PAGE EXCERPT:
=-=-=
Welcome to the Inedo Forums! Check out the Forums Guide for help getting started.

If you are experiencing any issues with the forum software, please visit the Contact Form on our website and let us know!

BuildMaster TCP/Self-Hosted Agent Stability?



  • Hello,

    I just wanted to report a possible bug with the build agent’s stability. I don’t know what upgrade seemed to have introduced this, but our build agents randomly terminate connections. It could be in the middle of a build and the connection just closes. It appears to happen at random times, even after successfully connecting and already having executed a previous build step. The only fix I know is to login to the affected target server and restart the build agent service. Sometimes retrying the last failed step works, but most of the time it doesn’t, so I’ve trained myself to simply login and restart the agent service and everything will work for a while. I believe this happened a couple versions ago—sorry I don’t have better specifics. I figured it was temporary, but it just hasn’t gone away. I’d be happy to provide additional details if requested.

    Our Environment:

    • The build agents are running on both Windows Server 2012 and 2012 R2
    • The build controller is running on Windows Server 2012
    • The servers are not on the same network (the build agents have ports accessible via the Internet, * the build controller communicates via those public ports)
    • The build agents utilize the “Agent.SecurityToken” app setting (we were previously using SSL also, * but around the same time this became a problem, SSL seems to have stopped working)
=-=-=
REQUIRED TASKS:
1. List each point the forum post gives under "Our Environment:".
2. Answer these questions from the forum post:
(a) What is the only fix the poster knows for the dropped connections?
(b) Which operating system does the build controller run on?
(c) Which app setting do the build agents use?

SUPPLIED INFORMATION:
=-=-=
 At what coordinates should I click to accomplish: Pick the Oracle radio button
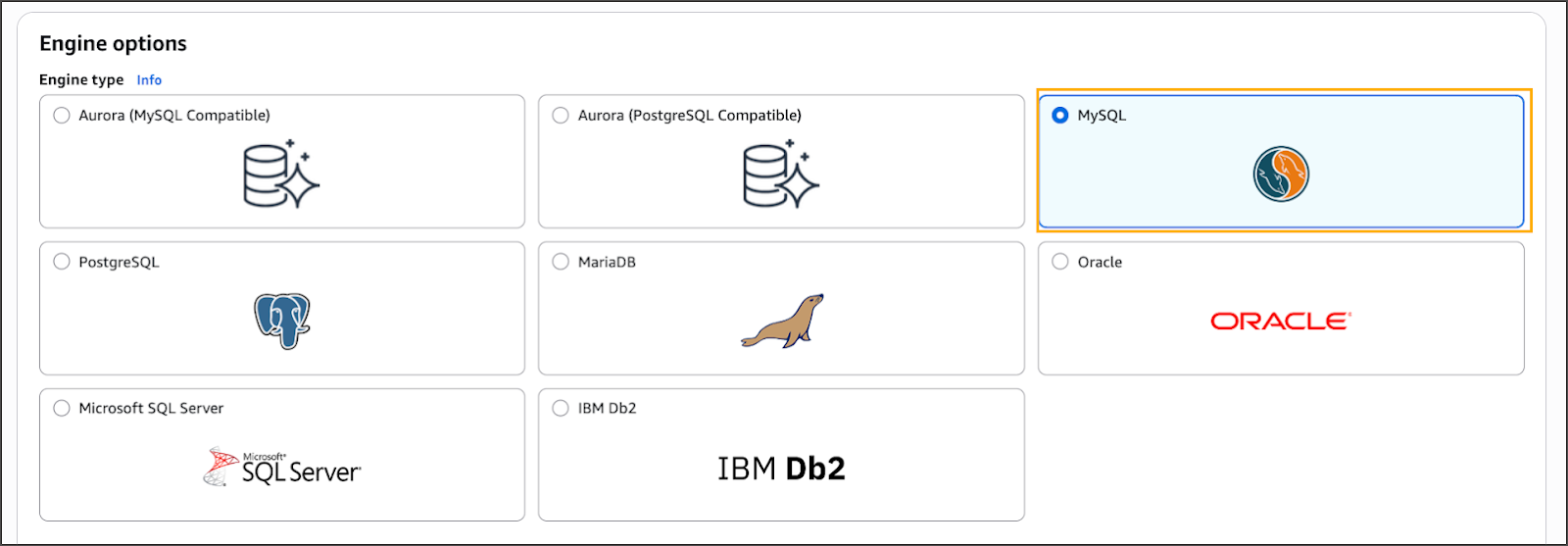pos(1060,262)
=-=-=
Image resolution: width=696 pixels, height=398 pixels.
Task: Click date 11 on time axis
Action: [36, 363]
=-=-=
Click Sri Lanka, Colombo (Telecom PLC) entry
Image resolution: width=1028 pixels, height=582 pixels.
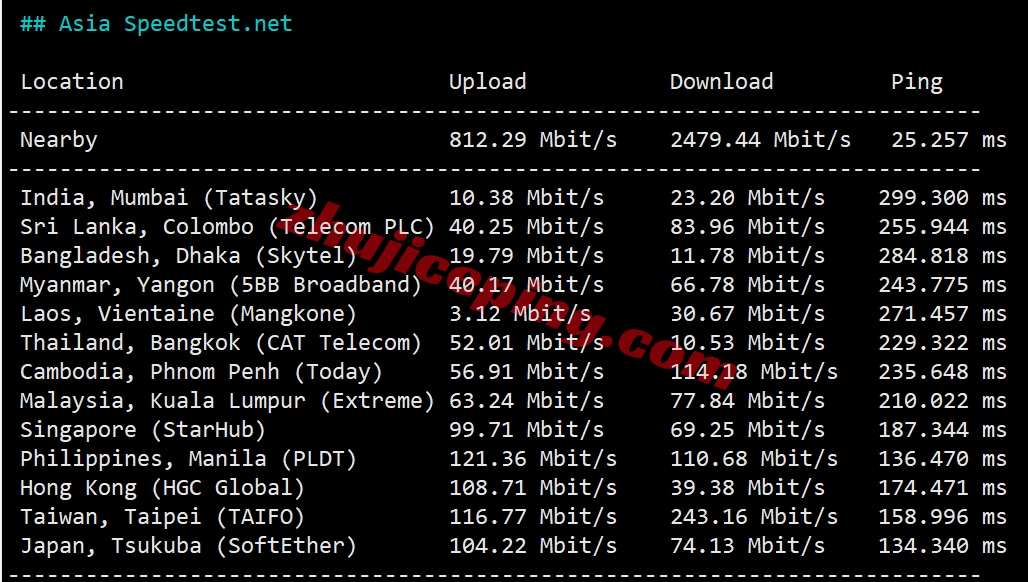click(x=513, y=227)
=-=-=
EXERCISE SOLUTIONS:
1.
- The build agents run on both Windows Server 2012 and 2012 R2.
- The build controller runs on Windows Server 2012.
- The servers are not on the same network. The build agents have ports accessible via the Internet, and the build controller communicates through those public ports.
- The build agents use the "Agent.SecurityToken" app setting. SSL was used before, but it seems to have stopped working around the same time the problem began.

2.
(a) Logging in to the affected target server and restarting the build agent service.
(b) Windows Server 2012.
(c) The "Agent.SecurityToken" app setting.